(THE TASK) Word for word, output the data that follows.

*** Opening of DATA LISTING ***

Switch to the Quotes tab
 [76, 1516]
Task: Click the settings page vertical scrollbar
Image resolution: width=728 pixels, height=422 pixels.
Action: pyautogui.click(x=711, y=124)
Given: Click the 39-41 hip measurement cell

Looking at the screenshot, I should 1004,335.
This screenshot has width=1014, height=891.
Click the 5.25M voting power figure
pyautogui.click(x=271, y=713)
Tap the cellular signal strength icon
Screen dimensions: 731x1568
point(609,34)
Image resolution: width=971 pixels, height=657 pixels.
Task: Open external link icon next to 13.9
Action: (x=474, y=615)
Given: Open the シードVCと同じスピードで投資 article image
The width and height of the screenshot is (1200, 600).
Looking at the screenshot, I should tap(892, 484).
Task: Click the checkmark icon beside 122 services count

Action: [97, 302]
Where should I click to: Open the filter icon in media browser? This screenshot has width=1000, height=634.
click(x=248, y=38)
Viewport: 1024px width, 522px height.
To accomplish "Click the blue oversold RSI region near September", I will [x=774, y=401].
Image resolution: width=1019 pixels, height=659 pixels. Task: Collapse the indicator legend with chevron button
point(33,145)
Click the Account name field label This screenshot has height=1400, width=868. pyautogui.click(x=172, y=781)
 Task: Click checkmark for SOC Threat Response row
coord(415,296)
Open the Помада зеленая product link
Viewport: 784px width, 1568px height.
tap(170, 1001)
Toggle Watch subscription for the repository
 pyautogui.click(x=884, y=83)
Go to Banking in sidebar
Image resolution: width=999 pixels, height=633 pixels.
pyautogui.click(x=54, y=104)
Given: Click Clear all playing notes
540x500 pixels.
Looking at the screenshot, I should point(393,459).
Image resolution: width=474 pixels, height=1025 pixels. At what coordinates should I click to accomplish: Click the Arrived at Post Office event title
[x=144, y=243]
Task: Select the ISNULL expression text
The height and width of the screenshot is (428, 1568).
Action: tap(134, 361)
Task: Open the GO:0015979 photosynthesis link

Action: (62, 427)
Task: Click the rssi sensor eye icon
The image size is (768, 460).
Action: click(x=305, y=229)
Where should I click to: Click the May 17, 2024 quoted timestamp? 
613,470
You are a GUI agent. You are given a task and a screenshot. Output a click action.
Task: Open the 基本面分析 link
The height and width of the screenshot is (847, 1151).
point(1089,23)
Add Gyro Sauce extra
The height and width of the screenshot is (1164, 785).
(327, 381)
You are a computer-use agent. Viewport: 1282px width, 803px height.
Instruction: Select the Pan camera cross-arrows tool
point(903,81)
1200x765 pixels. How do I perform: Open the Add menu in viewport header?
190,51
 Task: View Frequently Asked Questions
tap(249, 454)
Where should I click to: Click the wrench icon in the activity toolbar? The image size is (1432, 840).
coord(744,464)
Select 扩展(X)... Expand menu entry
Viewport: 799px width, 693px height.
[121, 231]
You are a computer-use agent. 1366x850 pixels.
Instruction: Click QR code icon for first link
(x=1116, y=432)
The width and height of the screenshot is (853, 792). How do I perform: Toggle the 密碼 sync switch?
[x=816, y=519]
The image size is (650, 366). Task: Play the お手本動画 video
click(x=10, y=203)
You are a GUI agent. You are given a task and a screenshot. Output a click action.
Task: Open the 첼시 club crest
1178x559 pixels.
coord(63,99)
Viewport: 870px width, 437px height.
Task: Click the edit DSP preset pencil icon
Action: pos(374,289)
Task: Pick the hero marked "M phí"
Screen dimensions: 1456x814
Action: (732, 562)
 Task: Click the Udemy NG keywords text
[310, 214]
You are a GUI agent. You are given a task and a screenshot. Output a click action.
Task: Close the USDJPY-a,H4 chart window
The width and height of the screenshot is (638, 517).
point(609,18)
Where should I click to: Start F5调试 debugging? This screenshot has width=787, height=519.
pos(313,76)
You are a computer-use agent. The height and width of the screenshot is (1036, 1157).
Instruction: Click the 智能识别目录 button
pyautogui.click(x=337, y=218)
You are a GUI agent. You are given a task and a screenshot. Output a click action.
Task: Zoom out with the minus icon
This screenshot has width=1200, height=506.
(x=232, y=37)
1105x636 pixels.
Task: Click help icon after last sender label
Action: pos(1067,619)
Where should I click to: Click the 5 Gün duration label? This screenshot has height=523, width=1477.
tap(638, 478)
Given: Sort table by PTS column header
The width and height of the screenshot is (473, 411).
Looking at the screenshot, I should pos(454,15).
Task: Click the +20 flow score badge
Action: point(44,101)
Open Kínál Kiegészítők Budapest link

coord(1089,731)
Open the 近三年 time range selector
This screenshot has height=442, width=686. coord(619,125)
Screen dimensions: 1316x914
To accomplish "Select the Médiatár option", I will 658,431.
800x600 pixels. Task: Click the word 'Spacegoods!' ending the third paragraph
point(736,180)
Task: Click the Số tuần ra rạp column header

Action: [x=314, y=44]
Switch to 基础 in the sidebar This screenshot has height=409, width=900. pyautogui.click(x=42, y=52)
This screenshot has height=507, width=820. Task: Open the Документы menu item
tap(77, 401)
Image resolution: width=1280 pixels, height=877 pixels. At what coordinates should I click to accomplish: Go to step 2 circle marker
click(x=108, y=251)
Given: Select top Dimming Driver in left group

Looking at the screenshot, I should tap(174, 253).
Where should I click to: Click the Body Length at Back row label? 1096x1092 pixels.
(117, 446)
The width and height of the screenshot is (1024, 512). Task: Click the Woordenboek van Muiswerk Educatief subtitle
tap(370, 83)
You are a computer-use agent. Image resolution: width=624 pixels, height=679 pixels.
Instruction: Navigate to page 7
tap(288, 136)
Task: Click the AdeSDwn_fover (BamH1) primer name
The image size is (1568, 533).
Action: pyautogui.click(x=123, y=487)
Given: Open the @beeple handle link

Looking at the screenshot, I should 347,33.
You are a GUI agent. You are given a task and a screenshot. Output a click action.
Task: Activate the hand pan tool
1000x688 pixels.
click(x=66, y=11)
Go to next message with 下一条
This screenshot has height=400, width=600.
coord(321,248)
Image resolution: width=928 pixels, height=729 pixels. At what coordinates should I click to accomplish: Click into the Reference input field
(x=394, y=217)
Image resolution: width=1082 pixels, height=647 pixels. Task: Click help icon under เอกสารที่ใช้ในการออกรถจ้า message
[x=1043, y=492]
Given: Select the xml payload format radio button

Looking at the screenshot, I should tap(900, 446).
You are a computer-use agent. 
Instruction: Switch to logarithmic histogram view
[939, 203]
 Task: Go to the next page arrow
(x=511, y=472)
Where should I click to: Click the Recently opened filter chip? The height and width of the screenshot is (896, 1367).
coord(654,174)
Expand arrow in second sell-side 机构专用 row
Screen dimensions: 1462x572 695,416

*** Close of DATA LISTING ***

(RESULT OF THE TASK)
Switch to the Quotes tab
 [76, 1516]
Task: Click the settings page vertical scrollbar
Image resolution: width=728 pixels, height=422 pixels.
Action: pyautogui.click(x=711, y=124)
Given: Click the 39-41 hip measurement cell

Looking at the screenshot, I should 1004,335.
This screenshot has width=1014, height=891.
Click the 5.25M voting power figure
pyautogui.click(x=271, y=713)
Tap the cellular signal strength icon
Screen dimensions: 731x1568
point(609,34)
Image resolution: width=971 pixels, height=657 pixels.
Task: Open external link icon next to 13.9
Action: (x=474, y=615)
Given: Open the シードVCと同じスピードで投資 article image
The width and height of the screenshot is (1200, 600).
Looking at the screenshot, I should tap(892, 484).
Task: Click the checkmark icon beside 122 services count

Action: [97, 302]
Where should I click to: Open the filter icon in media browser? This screenshot has width=1000, height=634.
click(x=248, y=38)
Viewport: 1024px width, 522px height.
To accomplish "Click the blue oversold RSI region near September", I will [x=774, y=401].
Image resolution: width=1019 pixels, height=659 pixels. Task: Collapse the indicator legend with chevron button
point(33,145)
Click the Account name field label This screenshot has height=1400, width=868. pyautogui.click(x=172, y=781)
 Task: Click checkmark for SOC Threat Response row
coord(415,296)
Open the Помада зеленая product link
Viewport: 784px width, 1568px height.
tap(170, 1001)
Toggle Watch subscription for the repository
 pyautogui.click(x=884, y=83)
Go to Banking in sidebar
Image resolution: width=999 pixels, height=633 pixels.
pyautogui.click(x=54, y=104)
Given: Click Clear all playing notes
540x500 pixels.
Looking at the screenshot, I should point(393,459).
Image resolution: width=474 pixels, height=1025 pixels. At what coordinates should I click to accomplish: Click the Arrived at Post Office event title
[x=144, y=243]
Task: Select the ISNULL expression text
The height and width of the screenshot is (428, 1568).
Action: tap(134, 361)
Task: Open the GO:0015979 photosynthesis link

Action: (62, 427)
Task: Click the rssi sensor eye icon
The image size is (768, 460).
Action: click(x=305, y=229)
Where should I click to: Click the May 17, 2024 quoted timestamp? 
613,470
You are a GUI agent. You are given a task and a screenshot. Output a click action.
Task: Open the 基本面分析 link
The height and width of the screenshot is (847, 1151).
point(1089,23)
Add Gyro Sauce extra
The height and width of the screenshot is (1164, 785).
(327, 381)
You are a computer-use agent. Viewport: 1282px width, 803px height.
Instruction: Select the Pan camera cross-arrows tool
point(903,81)
1200x765 pixels. How do I perform: Open the Add menu in viewport header?
190,51
 Task: View Frequently Asked Questions
tap(249, 454)
Where should I click to: Click the wrench icon in the activity toolbar? The image size is (1432, 840).
coord(744,464)
Select 扩展(X)... Expand menu entry
Viewport: 799px width, 693px height.
[121, 231]
You are a computer-use agent. 1366x850 pixels.
Instruction: Click QR code icon for first link
(x=1116, y=432)
The width and height of the screenshot is (853, 792). How do I perform: Toggle the 密碼 sync switch?
[x=816, y=519]
The image size is (650, 366). Task: Play the お手本動画 video
click(x=10, y=203)
You are a GUI agent. You are given a task and a screenshot. Output a click action.
Task: Open the 첼시 club crest
1178x559 pixels.
coord(63,99)
Viewport: 870px width, 437px height.
Task: Click the edit DSP preset pencil icon
Action: pos(374,289)
Task: Pick the hero marked "M phí"
Screen dimensions: 1456x814
Action: (732, 562)
 Task: Click the Udemy NG keywords text
[310, 214]
You are a GUI agent. You are given a task and a screenshot. Output a click action.
Task: Close the USDJPY-a,H4 chart window
The width and height of the screenshot is (638, 517).
point(609,18)
Where should I click to: Start F5调试 debugging? This screenshot has width=787, height=519.
pos(313,76)
You are a computer-use agent. The height and width of the screenshot is (1036, 1157).
Instruction: Click the 智能识别目录 button
pyautogui.click(x=337, y=218)
You are a GUI agent. You are given a task and a screenshot. Output a click action.
Task: Zoom out with the minus icon
This screenshot has width=1200, height=506.
(x=232, y=37)
1105x636 pixels.
Task: Click help icon after last sender label
Action: pos(1067,619)
Where should I click to: Click the 5 Gün duration label? This screenshot has height=523, width=1477.
tap(638, 478)
Given: Sort table by PTS column header
The width and height of the screenshot is (473, 411).
Looking at the screenshot, I should pos(454,15).
Task: Click the +20 flow score badge
Action: point(44,101)
Open Kínál Kiegészítők Budapest link

coord(1089,731)
Open the 近三年 time range selector
This screenshot has height=442, width=686. coord(619,125)
Screen dimensions: 1316x914
To accomplish "Select the Médiatár option", I will 658,431.
800x600 pixels. Task: Click the word 'Spacegoods!' ending the third paragraph
point(736,180)
Task: Click the Số tuần ra rạp column header

Action: [x=314, y=44]
Switch to 基础 in the sidebar This screenshot has height=409, width=900. pyautogui.click(x=42, y=52)
This screenshot has height=507, width=820. Task: Open the Документы menu item
tap(77, 401)
Image resolution: width=1280 pixels, height=877 pixels. At what coordinates should I click to accomplish: Go to step 2 circle marker
click(x=108, y=251)
Given: Select top Dimming Driver in left group

Looking at the screenshot, I should tap(174, 253).
Where should I click to: Click the Body Length at Back row label? 1096x1092 pixels.
(117, 446)
The width and height of the screenshot is (1024, 512). Task: Click the Woordenboek van Muiswerk Educatief subtitle
tap(370, 83)
You are a computer-use agent. Image resolution: width=624 pixels, height=679 pixels.
Instruction: Navigate to page 7
tap(288, 136)
Task: Click the AdeSDwn_fover (BamH1) primer name
The image size is (1568, 533).
Action: pyautogui.click(x=123, y=487)
Given: Open the @beeple handle link

Looking at the screenshot, I should 347,33.
You are a GUI agent. You are given a task and a screenshot. Output a click action.
Task: Activate the hand pan tool
1000x688 pixels.
click(x=66, y=11)
Go to next message with 下一条
This screenshot has height=400, width=600.
coord(321,248)
Image resolution: width=928 pixels, height=729 pixels. At what coordinates should I click to accomplish: Click into the Reference input field
(x=394, y=217)
Image resolution: width=1082 pixels, height=647 pixels. Task: Click help icon under เอกสารที่ใช้ในการออกรถจ้า message
[x=1043, y=492]
Given: Select the xml payload format radio button

Looking at the screenshot, I should tap(900, 446).
You are a computer-use agent. 
Instruction: Switch to logarithmic histogram view
[939, 203]
 Task: Go to the next page arrow
(x=511, y=472)
Where should I click to: Click the Recently opened filter chip? The height and width of the screenshot is (896, 1367).
coord(654,174)
Expand arrow in second sell-side 机构专用 row
Screen dimensions: 1462x572 695,416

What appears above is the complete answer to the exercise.